§ Supplied entries:
Begin
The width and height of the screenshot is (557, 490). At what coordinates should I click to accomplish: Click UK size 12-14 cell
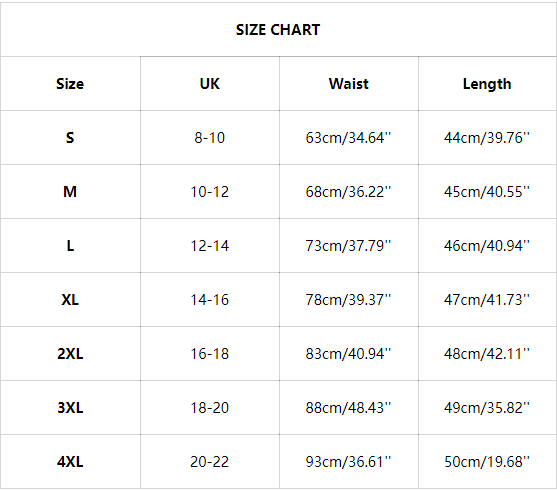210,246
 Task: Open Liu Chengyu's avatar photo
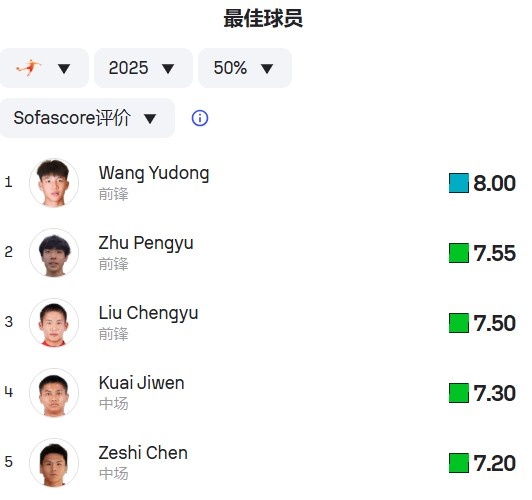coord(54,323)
End
Begin
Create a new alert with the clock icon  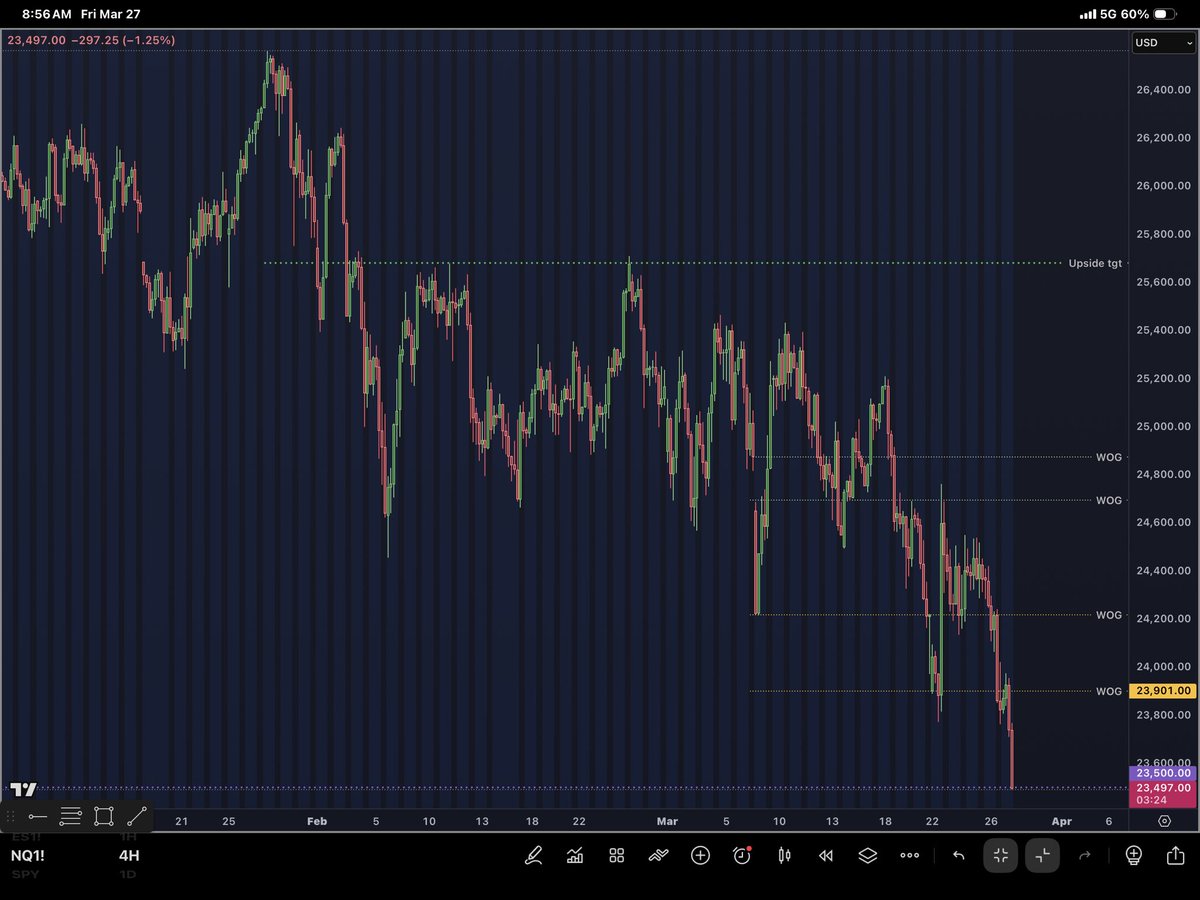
End
§ Set task:
Quote the material from the line with "The width and" through the line with "coord(54,323)", copying each line word for word and omitting the pictures.

§ The result:
The width and height of the screenshot is (557, 490). At what coordinates should I click to accomplish: Click UK size 12-14 cell
210,246
 Task: Open Liu Chengyu's avatar photo
coord(54,323)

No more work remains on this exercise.